Publié le 24 janvier 2009 à 12:14 par Magazine En-Contact
Limiter le turn-over et l’absentéisme : quelles solutions  pour les centres d’appels ?

Il existe un turn-over positif dans toutes les entreprises et les centres d’appels ne font pas exception à cette règle. Il est même tout à fait normal et salutaire dans les centres d’appels puisque la population jeune des agents est souvent composée d’étudiants qui travaillent en complément de leurs études. Mais à ce turn-over difficilement chiffrable s’ajoute celui, plus incommodant, de la population pour laquelle centre d’appels ne rime pas forcément avec « petit boulot ». La population des téléopérateurs est donc volage, tout bon manager le sait et compose avec.
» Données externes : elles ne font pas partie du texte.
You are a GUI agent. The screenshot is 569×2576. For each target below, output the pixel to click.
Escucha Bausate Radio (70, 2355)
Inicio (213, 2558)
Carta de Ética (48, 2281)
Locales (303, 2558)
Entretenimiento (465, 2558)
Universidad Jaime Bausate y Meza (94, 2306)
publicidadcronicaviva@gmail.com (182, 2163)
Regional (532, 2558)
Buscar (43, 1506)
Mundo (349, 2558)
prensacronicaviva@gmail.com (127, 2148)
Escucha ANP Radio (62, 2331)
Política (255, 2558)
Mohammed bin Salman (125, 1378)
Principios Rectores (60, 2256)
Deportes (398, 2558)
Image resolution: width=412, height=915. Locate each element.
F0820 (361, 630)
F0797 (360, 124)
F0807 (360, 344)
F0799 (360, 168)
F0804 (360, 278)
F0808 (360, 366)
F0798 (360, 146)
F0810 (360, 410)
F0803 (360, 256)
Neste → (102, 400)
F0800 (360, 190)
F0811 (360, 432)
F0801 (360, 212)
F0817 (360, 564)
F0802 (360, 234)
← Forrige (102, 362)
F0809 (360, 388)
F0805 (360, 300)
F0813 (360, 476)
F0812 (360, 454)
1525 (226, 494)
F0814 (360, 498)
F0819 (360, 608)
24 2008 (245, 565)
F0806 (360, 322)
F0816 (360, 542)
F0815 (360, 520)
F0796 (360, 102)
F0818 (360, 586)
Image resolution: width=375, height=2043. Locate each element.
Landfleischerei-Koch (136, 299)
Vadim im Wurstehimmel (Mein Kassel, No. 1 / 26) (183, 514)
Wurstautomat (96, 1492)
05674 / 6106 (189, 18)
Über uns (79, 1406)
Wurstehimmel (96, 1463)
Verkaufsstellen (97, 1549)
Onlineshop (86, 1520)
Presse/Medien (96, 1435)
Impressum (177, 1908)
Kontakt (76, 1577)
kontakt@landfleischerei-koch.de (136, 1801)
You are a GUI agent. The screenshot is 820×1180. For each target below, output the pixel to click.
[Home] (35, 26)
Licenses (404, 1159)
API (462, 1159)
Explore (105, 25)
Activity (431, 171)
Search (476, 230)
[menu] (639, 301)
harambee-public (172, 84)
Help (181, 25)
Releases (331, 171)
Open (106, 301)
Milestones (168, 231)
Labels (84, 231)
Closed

En Europe, le turn-over est de 24% par an (Benchmark 2007, Dimension Data) mais il peut attendre plus de 50% à Paris tandis qu’il se situe à environ 8% en province. Derrière ce constat des causes et des malaises profonds ont été révélés par des études récentes. Si Le turn-over élevé et l’absentéisme sont des indicateurs classiques de la mauvaise santé d’un service, est-ce réellement le cas des centres d’appels ?

Etat des lieux dans les centres d’appels

Une enquête initiée par un groupe de médecins du travail lyonnais a conclu que « plus d’un tiers (36%) des salariés travaillant dans des centres d’appels téléphoniques présentent un niveau modéré à élevé de détresse psychologique ». Le dernier rapport de la chambre syndicale de la CFDT soulignait pour sa part que « 43,6 % des sondés trouvent que leur travail est fatiguant physiquement, 95,1 % nerveusement et 92,5 % stressant. 86,1% se sentent « vidés, lessivés après le travail ».

L’INRS (Institut National de Recherche et de Sécurité) dresse, quant à elle, un portrait inquiétant de ce métier. Le travail de téléopérateur est un travail contraignant en raison de l’organisation et des conditions de travail. Les plaintes les plus souvent relevées portent sur la charge de travail, le manque d’autonomie et l’environnement bruyant auxquels vient s’ajouter le management inadapté (cf encadré les contraintes en centre d’appels). Cet ensemble de contraintes a des répercussions importantes physiques et morales qui ont pu être remarquées par les services de la médecine du travail : troubles oculaires, fatigue auditive et nerveuse, le sentiment de surcharge et un état de stress généralisé.
Cet état de stress intense semble être aujourd’hui une généralité quotidienne, pas une entreprise tertiaire qui ne subisse cette pression. Pour France Télécom par exemple, suite à un plan social important, un Observatoire du Stress a été créé pour surveiller et soutenir les employés soumis à de trop forte pression.
L’absentéisme et le turn-over sont directement liés à ce fléau, à tel point qu’ils constituent des indicateurs sociétaux de base pour évaluer les conditions de travail internes des entreprises.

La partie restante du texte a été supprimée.